*TASK TO CARRY OUT*
In the listing that follows, the range to quote begins at the line that has "Where should I" and ends after the line that has "This screenshot has height=580, width=639."; quote it verbatim and add nothing.

*INFORMATION GIVEN*
◇ ◇ ◇

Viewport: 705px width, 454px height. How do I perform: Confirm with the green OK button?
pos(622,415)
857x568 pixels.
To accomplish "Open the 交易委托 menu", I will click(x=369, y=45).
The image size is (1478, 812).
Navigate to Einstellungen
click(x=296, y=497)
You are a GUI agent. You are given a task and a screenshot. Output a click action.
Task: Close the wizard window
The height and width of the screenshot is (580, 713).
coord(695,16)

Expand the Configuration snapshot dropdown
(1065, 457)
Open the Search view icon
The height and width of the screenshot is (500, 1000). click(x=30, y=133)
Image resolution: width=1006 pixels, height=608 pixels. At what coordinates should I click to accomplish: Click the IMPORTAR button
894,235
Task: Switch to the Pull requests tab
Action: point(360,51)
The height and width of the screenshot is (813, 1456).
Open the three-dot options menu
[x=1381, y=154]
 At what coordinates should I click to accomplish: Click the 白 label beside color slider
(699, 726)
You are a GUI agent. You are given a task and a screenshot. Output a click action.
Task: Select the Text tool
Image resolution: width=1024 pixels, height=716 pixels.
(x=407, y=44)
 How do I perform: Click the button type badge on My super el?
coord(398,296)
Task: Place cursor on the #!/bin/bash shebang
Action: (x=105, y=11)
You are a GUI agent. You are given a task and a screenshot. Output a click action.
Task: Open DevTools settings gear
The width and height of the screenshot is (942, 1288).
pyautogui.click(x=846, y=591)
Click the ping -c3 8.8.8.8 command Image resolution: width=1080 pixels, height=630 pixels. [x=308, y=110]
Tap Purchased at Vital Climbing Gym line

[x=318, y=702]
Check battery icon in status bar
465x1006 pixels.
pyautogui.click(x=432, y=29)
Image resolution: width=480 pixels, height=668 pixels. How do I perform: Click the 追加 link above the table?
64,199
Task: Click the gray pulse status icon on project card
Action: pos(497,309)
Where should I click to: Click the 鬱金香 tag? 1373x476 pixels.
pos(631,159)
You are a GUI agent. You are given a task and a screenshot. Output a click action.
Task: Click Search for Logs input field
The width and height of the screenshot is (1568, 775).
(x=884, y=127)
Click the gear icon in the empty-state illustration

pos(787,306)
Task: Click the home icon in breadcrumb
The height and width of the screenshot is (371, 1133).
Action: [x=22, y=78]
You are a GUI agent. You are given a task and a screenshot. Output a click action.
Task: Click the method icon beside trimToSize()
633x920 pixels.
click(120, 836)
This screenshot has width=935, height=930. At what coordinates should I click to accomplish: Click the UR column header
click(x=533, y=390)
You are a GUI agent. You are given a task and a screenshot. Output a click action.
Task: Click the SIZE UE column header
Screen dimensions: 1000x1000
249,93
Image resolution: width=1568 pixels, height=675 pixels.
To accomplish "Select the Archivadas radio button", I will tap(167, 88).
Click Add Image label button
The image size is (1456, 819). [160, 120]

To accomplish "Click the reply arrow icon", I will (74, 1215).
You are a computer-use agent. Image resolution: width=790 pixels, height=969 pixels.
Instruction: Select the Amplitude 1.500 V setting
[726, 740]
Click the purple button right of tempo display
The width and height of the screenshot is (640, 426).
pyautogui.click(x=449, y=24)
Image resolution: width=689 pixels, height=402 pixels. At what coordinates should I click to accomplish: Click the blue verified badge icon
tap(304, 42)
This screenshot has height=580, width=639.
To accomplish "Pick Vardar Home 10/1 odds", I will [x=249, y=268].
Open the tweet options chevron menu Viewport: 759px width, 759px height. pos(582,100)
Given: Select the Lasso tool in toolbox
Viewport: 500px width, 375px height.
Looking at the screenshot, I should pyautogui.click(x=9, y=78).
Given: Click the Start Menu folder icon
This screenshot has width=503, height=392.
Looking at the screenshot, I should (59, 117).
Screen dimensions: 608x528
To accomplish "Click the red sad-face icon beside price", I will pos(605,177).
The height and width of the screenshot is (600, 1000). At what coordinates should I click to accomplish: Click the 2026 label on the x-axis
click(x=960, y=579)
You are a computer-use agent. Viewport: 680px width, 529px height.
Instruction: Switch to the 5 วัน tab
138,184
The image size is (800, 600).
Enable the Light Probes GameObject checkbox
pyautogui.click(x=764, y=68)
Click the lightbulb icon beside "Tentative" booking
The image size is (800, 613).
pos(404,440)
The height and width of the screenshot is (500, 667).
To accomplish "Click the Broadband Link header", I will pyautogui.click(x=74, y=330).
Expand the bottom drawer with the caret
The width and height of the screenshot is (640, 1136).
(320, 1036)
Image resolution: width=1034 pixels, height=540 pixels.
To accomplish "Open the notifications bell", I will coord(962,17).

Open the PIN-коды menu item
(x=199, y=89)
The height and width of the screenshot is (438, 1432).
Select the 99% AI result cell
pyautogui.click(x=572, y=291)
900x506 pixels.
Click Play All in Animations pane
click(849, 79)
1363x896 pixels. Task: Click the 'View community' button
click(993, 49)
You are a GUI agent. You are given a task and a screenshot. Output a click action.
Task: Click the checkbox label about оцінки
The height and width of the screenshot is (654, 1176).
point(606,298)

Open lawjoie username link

◇ ◇ ◇

*RESULT*
Where should I click to: Click the 鬱金香 tag? 1373x476 pixels.
pos(631,159)
You are a GUI agent. You are given a task and a screenshot. Output a click action.
Task: Click Search for Logs input field
The width and height of the screenshot is (1568, 775).
(x=884, y=127)
Click the gear icon in the empty-state illustration

pos(787,306)
Task: Click the home icon in breadcrumb
The height and width of the screenshot is (371, 1133).
Action: [x=22, y=78]
You are a GUI agent. You are given a task and a screenshot. Output a click action.
Task: Click the method icon beside trimToSize()
633x920 pixels.
click(120, 836)
This screenshot has width=935, height=930. At what coordinates should I click to accomplish: Click the UR column header
click(x=533, y=390)
You are a GUI agent. You are given a task and a screenshot. Output a click action.
Task: Click the SIZE UE column header
Screen dimensions: 1000x1000
249,93
Image resolution: width=1568 pixels, height=675 pixels.
To accomplish "Select the Archivadas radio button", I will tap(167, 88).
Click Add Image label button
The image size is (1456, 819). [160, 120]

To accomplish "Click the reply arrow icon", I will (74, 1215).
You are a computer-use agent. Image resolution: width=790 pixels, height=969 pixels.
Instruction: Select the Amplitude 1.500 V setting
[726, 740]
Click the purple button right of tempo display
The width and height of the screenshot is (640, 426).
pyautogui.click(x=449, y=24)
Image resolution: width=689 pixels, height=402 pixels. At what coordinates should I click to accomplish: Click the blue verified badge icon
tap(304, 42)
This screenshot has height=580, width=639.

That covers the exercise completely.